## YOUR GOAL
Please output the items from the line with "Identify the location of tiktok-icon." to the line with "pyautogui.click(x=960, y=28)" exactly as they appear, and nothing else.

## MATERIAL SHOWN
# # # # #
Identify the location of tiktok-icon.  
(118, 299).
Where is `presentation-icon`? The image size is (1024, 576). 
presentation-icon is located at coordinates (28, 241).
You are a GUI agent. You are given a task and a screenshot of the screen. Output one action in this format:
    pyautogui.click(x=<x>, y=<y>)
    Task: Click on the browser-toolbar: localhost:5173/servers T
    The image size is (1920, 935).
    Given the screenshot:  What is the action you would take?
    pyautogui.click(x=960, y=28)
# # # # #
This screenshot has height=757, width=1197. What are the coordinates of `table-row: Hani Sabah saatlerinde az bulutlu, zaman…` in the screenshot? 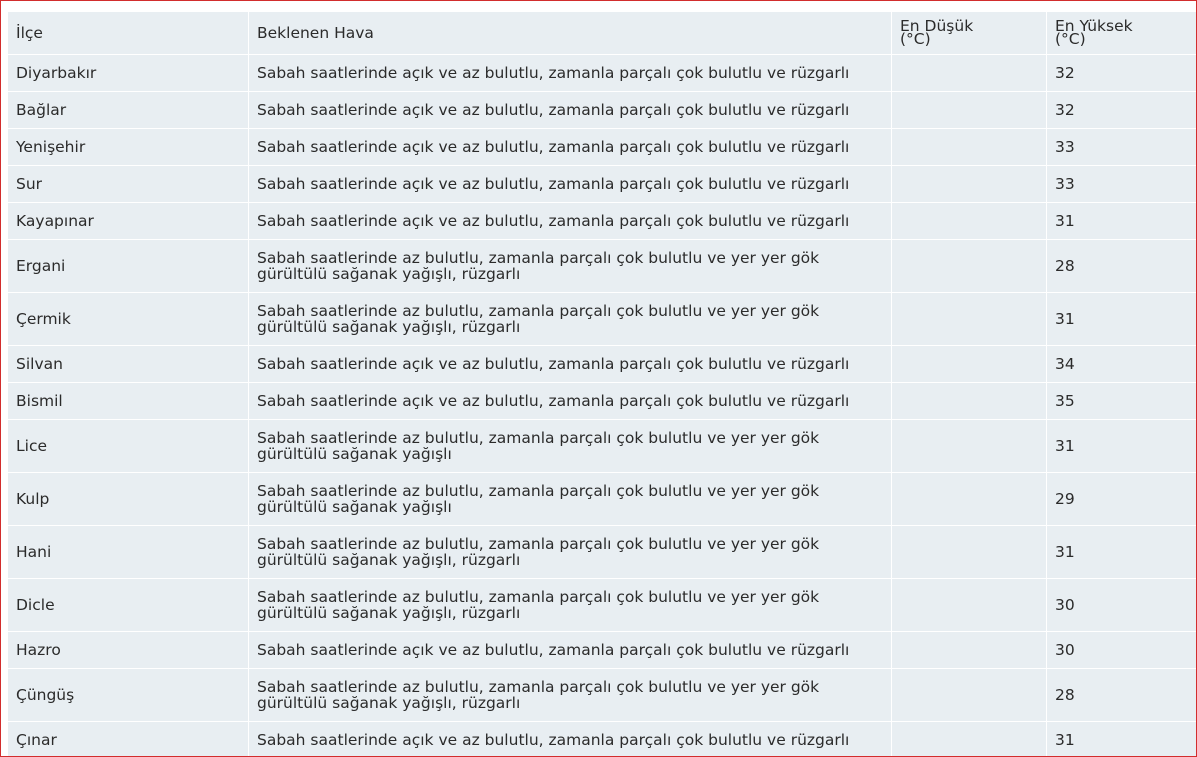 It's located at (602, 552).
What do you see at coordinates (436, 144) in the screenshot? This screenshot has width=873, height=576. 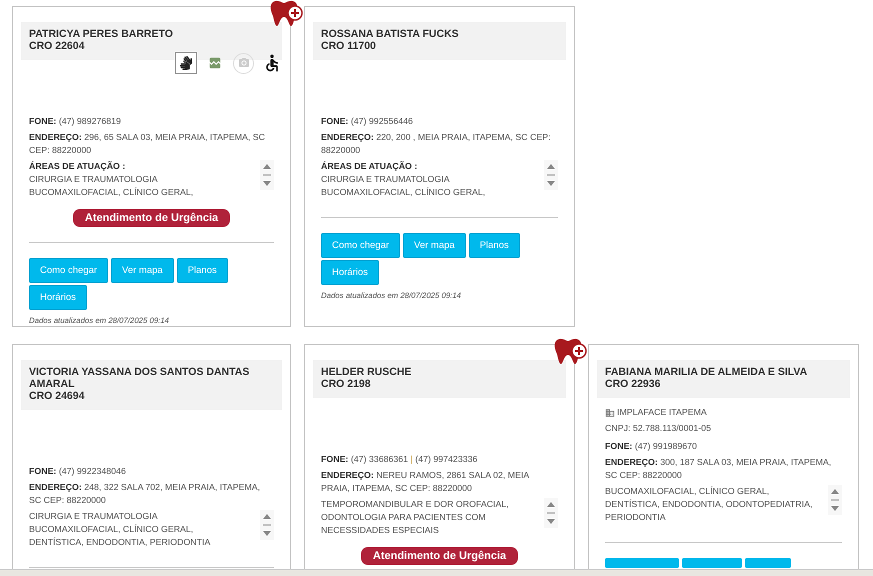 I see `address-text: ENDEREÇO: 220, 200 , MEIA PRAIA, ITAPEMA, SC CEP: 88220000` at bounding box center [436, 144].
# # # # #
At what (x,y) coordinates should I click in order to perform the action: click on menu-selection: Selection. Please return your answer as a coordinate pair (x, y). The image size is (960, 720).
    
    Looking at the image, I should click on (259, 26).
# # # # #
## OUTPUT FOR THIS EXERCISE
Identify the location of tiktok-icon.  
(118, 299).
Where is `presentation-icon`? The image size is (1024, 576). 
presentation-icon is located at coordinates (28, 241).
You are a GUI agent. You are given a task and a screenshot of the screen. Output one action in this format:
    pyautogui.click(x=<x>, y=<y>)
    Task: Click on the browser-toolbar: localhost:5173/servers T
    The image size is (1920, 935).
    Given the screenshot:  What is the action you would take?
    pyautogui.click(x=960, y=28)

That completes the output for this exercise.